I heated the water to about 105°F and took the cheese out after exactly 10 minutes. Although it was still cool, it was not overly cold, and any more time in the water and I feared the fresh cheese could dissolve, as it was already threatening to stick to the tea towel I used to drain and blot it. So for 4 people who aren’t too greedy and know there is something else coming, this amount makes an appetizer with several 1-inch-thick slices fresh bread, grilled plain and looking rustic and inviting on a wood board with the cheese just sitting elegantly in the oil. I poured no more than a tablespoon of a fine Napa Valley extra-virgin olive oil around the edge of the burrata and used my small, homemade boule of wheat and rye, sliced then grilled on a cast-iron grill pan. Decadent! Adding a little pile of Maldon sea salt would have been gilding the lily, as the cheese had just a tiny bit of saltiness already.

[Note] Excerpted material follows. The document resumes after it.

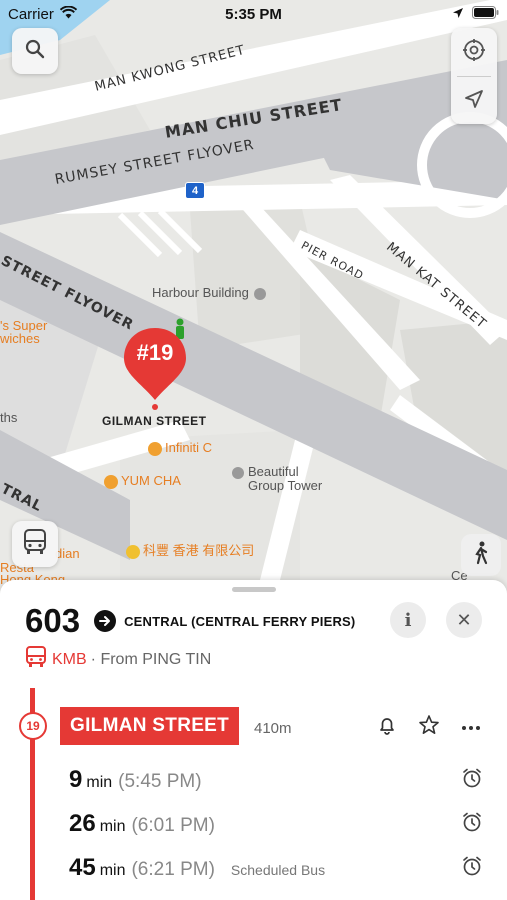  Describe the element at coordinates (142, 481) in the screenshot. I see `poi-yum-cha: YUM CHA` at that location.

This was a nice way to serve burrata. Once it was warmed in the water, it spread very nicely on the grilled bread. It's the simplest of preparations and only takes about 10 minutes to prep. A quarter pound served 2 of us for lunch with six 1/2-inch-thick slices grilled Italian semolina bread. I couldn't resist tearing a few fresh basil leaves as a garnish. Although the recipe states to avoid any and all additions, I wouldn't hesitate to include some roasted red peppers or sliced heirloom tomatoes as an accompaniment to the burrata.
This is one of the easiest things I've ever done. And my guest and I loved it! I used an Italian bâtard from Acme, sliced it nice and thick, and grilled it in the grill pan. The burrata I got from Trader Joe's was in a water bath already, so I just rinsed it. I drizzled some of the best olive oil I have around it. And that's it. Very good.
This burrata with grilled bread is beautiful in its simplicity. I can actually remember where I was the first time that I tasted burrata and how I reacted to it. Tasting this dish took me right back to that experience. How many people does 1 pound burrata serve? If one of them is me, not many. I made this recipe using 1/2 pound burrata for my husband and myself, and my husband was lucky to get a few bites.
Of course, the quality of the burrata is the key. Buy the best that you can find. I like the burrata to shine, so I cut my baguette into thin slices, a little less than 1/4 inch thick. I used a slightly green olive oil, which has peppery undertones. It complemented the burrata nicely. Think of this as a gift that you can easily give to someone, or if, like me, you find it hard to share this, enjoy it yourself.
I almost shrugged this off as another non-recipe recipe that's not worth trying out. I mean, it's burrata, olive oil, and bread. Do we need a recipe? Instead of thinking of this as a "recipe," think of it as a "reminder." We need those every so often to remind us that we do not need to do anything fancy for dinner, we just need to get a good cheese, treat it right, and serve it with some good oil and bread.
That's not really the only reason I loved this "reminder." It also pays attention to details, even if the recipe involves no real cooking. Soaking the burrata in hot water for 10 minutes—I love that tip and will be using it all the time. Why did I never think of that? This eliminates the fridge chill and gets the cheese at optimal serving temperature.
Pouring the oil around the cheese, not on it, may be purely aesthetic, but it's an easy gesture that makes for a lovelier presentation.
I used homemade sourdough bread (the Tartine recipe) sliced about 1/2 inch thick. The cheese is a bit wet and loose, so a thinner slice might not work as well. I served this to just my wife and myself as part of an antipasto and wine dinner, so technically it served 2, but it could serve 4 as a quick appetizer. It is so simple and so very good.